### DATA ENTRIES

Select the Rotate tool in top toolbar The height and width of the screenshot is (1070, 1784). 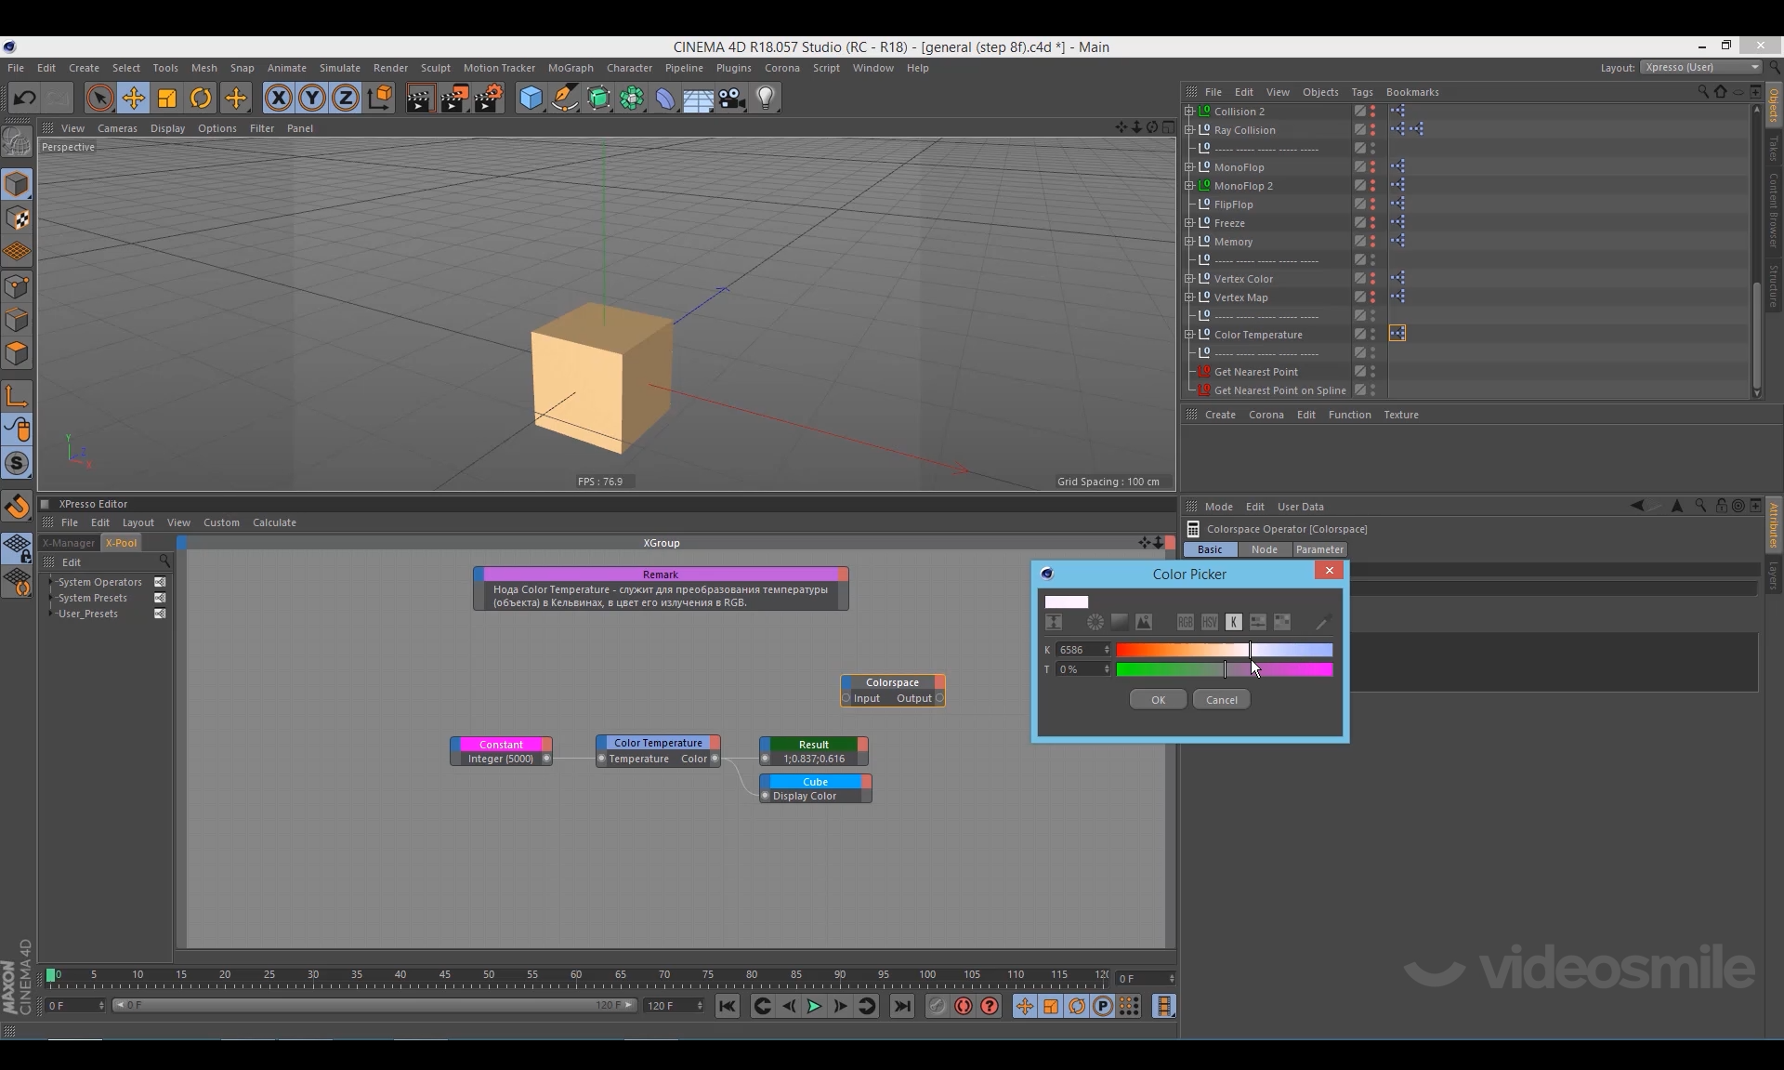coord(201,98)
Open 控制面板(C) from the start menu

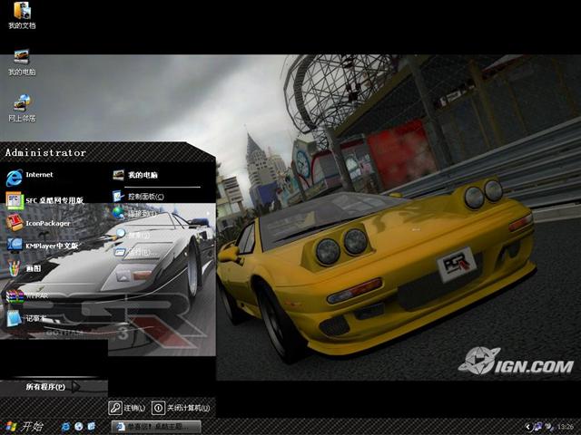pos(143,196)
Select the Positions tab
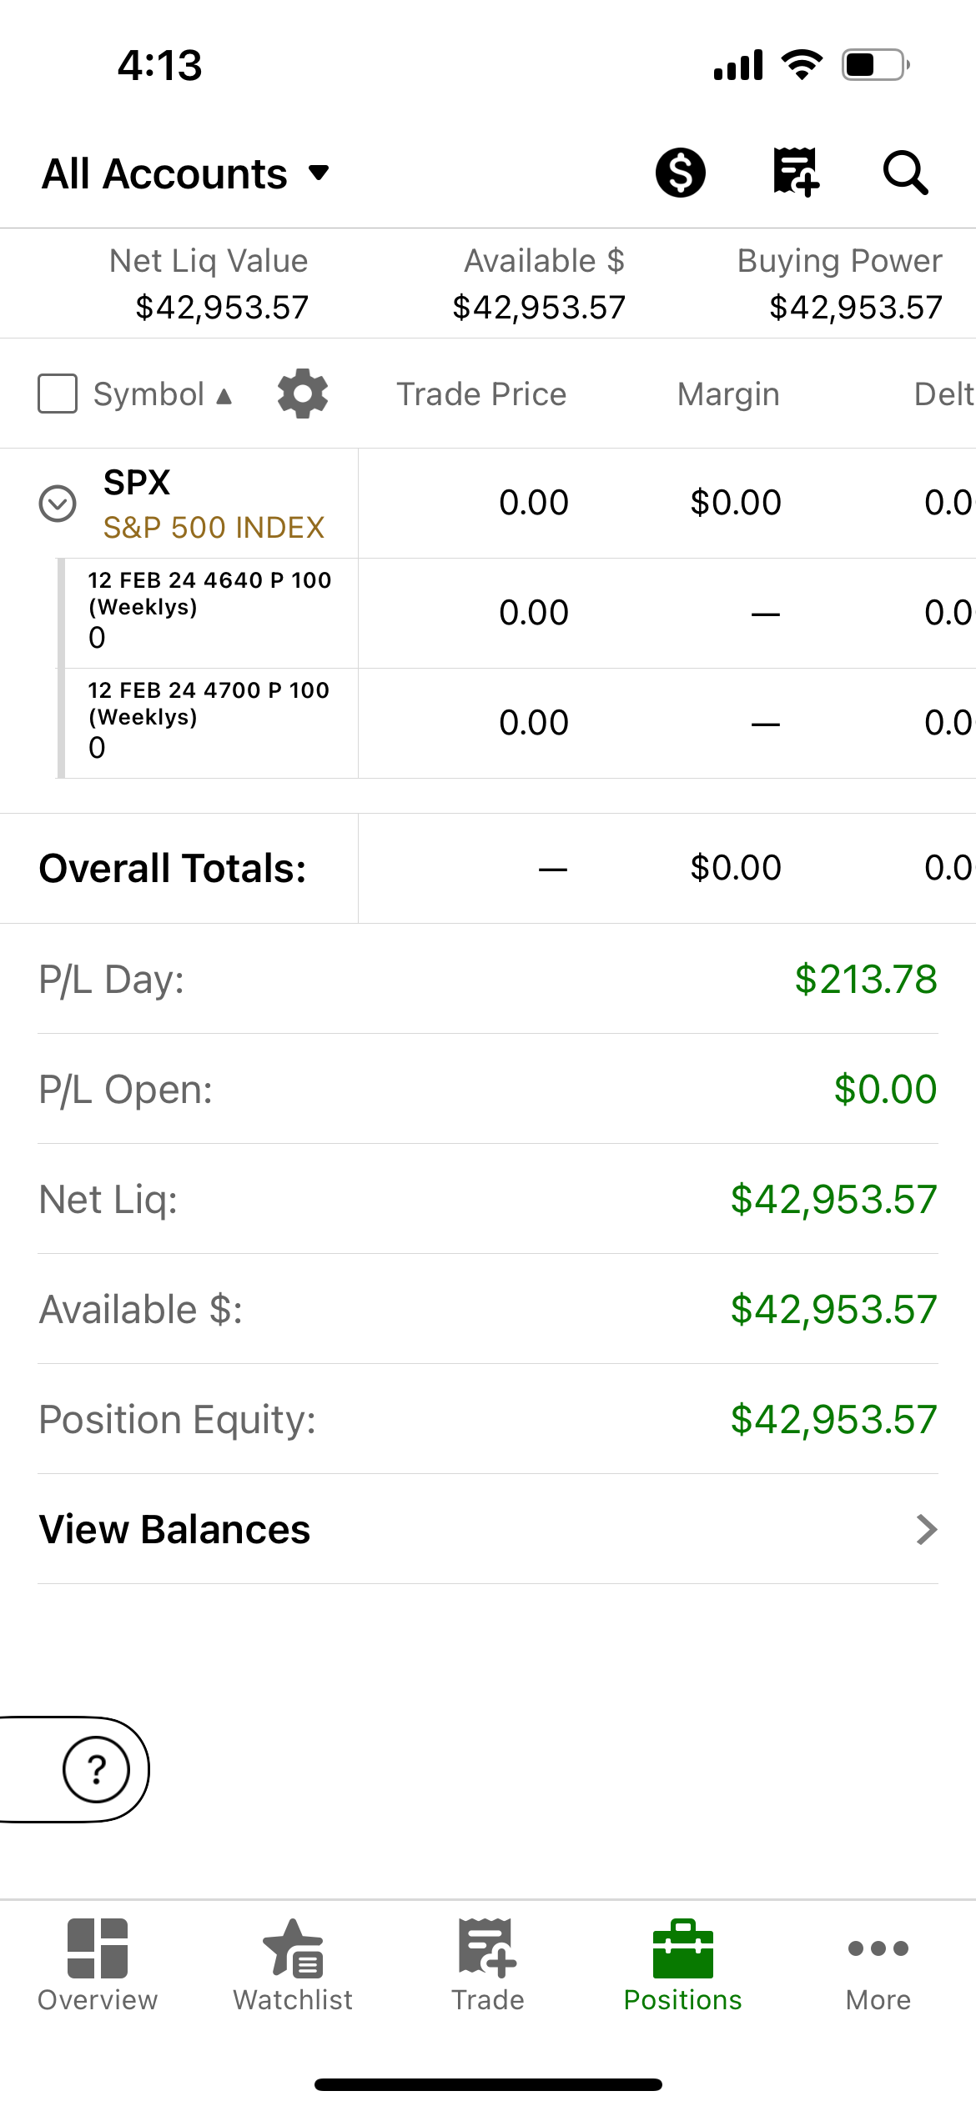 (x=683, y=1965)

### REQUIRED WORK
Rewrite as a numbered list every line from the one containing "Open 控制面板(C) from the start menu" up to and including the last line of the items, skipping blank lines and leaving the pictures out.

### EXERCISE RESPONSE
1. Open 控制面板(C) from the start menu
2. pos(143,196)
3. Select the Positions tab
4.  (x=683, y=1965)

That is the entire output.